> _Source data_
● ● ● ● ●

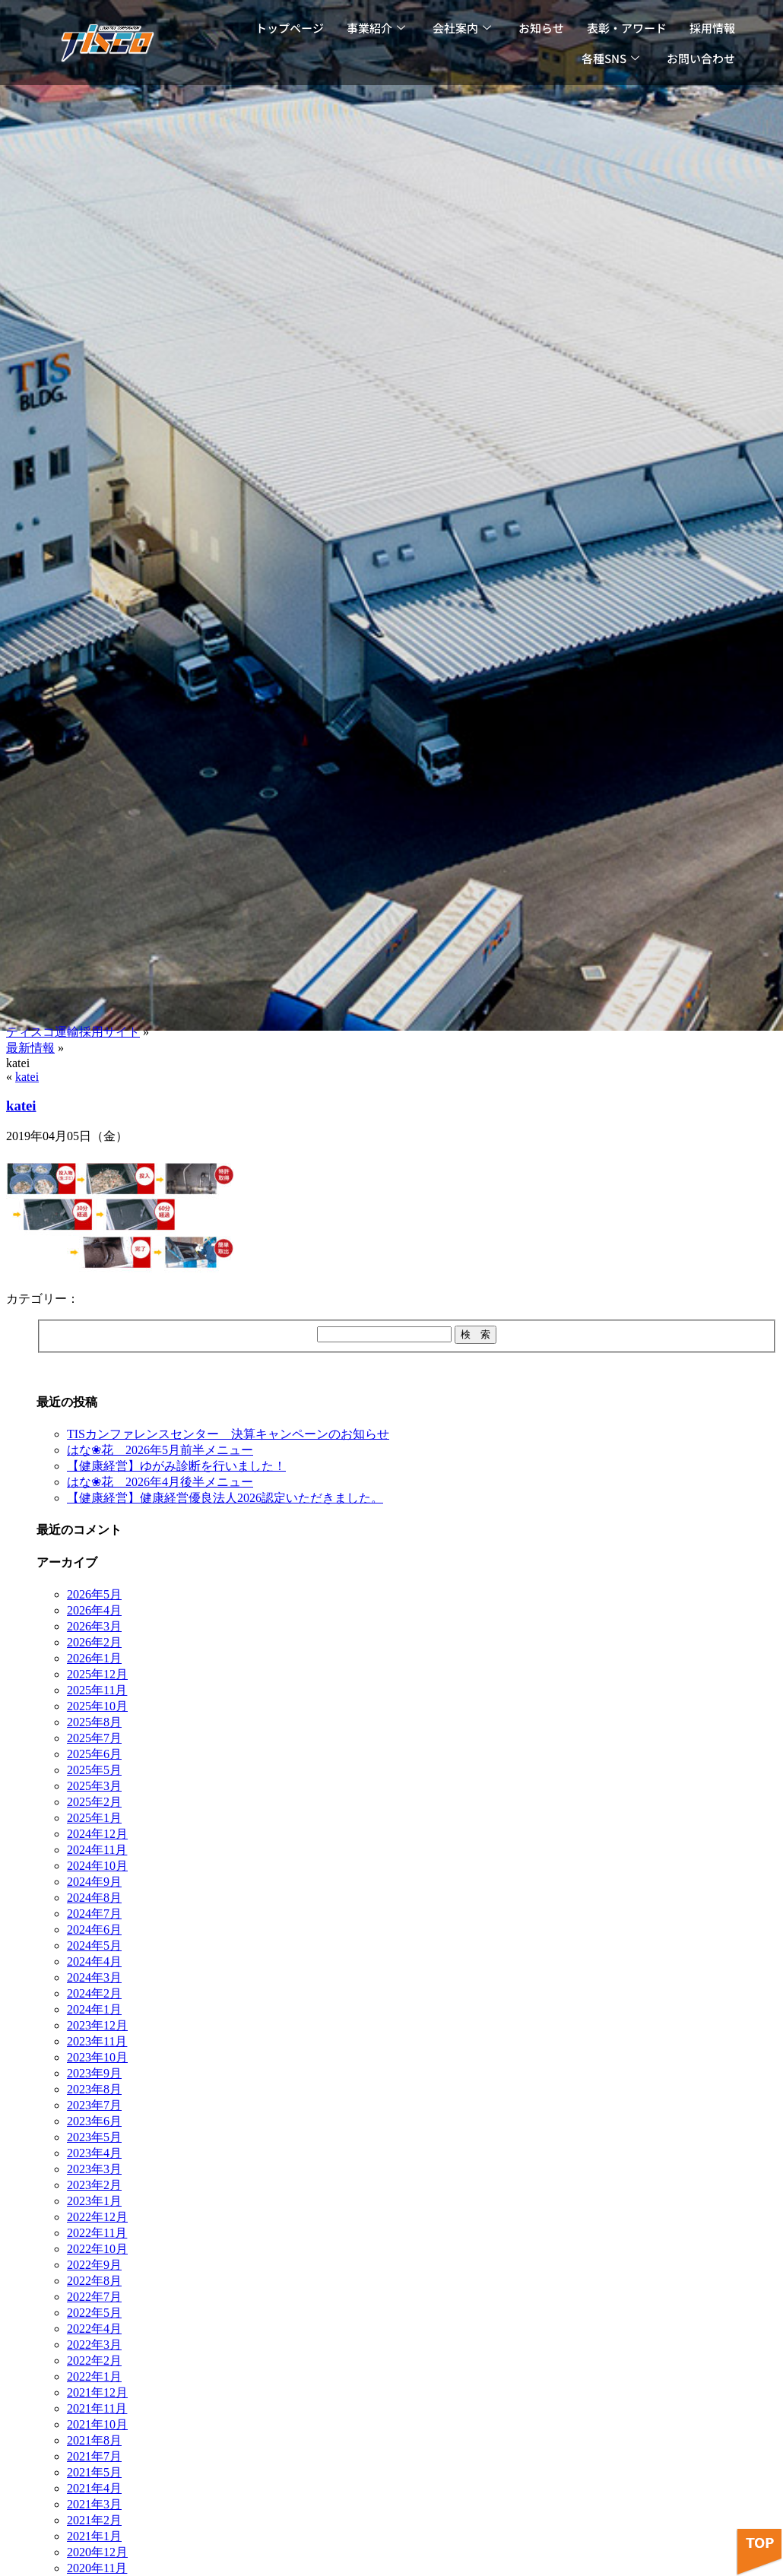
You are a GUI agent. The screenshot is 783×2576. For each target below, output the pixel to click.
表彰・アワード (627, 28)
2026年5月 (94, 1594)
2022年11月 (97, 2232)
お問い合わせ (701, 58)
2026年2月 (94, 1642)
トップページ (289, 28)
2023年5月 (94, 2137)
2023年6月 (94, 2121)
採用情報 (712, 28)
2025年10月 (97, 1706)
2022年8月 (94, 2280)
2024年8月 (94, 1897)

● ● ● ● ●

> _EXERCISE DESCRIPTION_
Give every line of the rows above as a Markdown table with the columns "No." and "Line," skipping blank lines and leaving out the pictures.

> _EXPECTED ANSWER_
| No. | Line |
|---|---|
| 1 | You are a GUI agent. The screenshot is 783×2576. For each target below, output the pixel to click. |
| 2 | 表彰・アワード (627, 28) |
| 3 | 2026年5月 (94, 1594) |
| 4 | 2022年11月 (97, 2232) |
| 5 | お問い合わせ (701, 58) |
| 6 | 2026年2月 (94, 1642) |
| 7 | トップページ (289, 28) |
| 8 | 2023年5月 (94, 2137) |
| 9 | 2023年6月 (94, 2121) |
| 10 | 採用情報 (712, 28) |
| 11 | 2025年10月 (97, 1706) |
| 12 | 2022年8月 (94, 2280) |
| 13 | 2024年8月 (94, 1897) |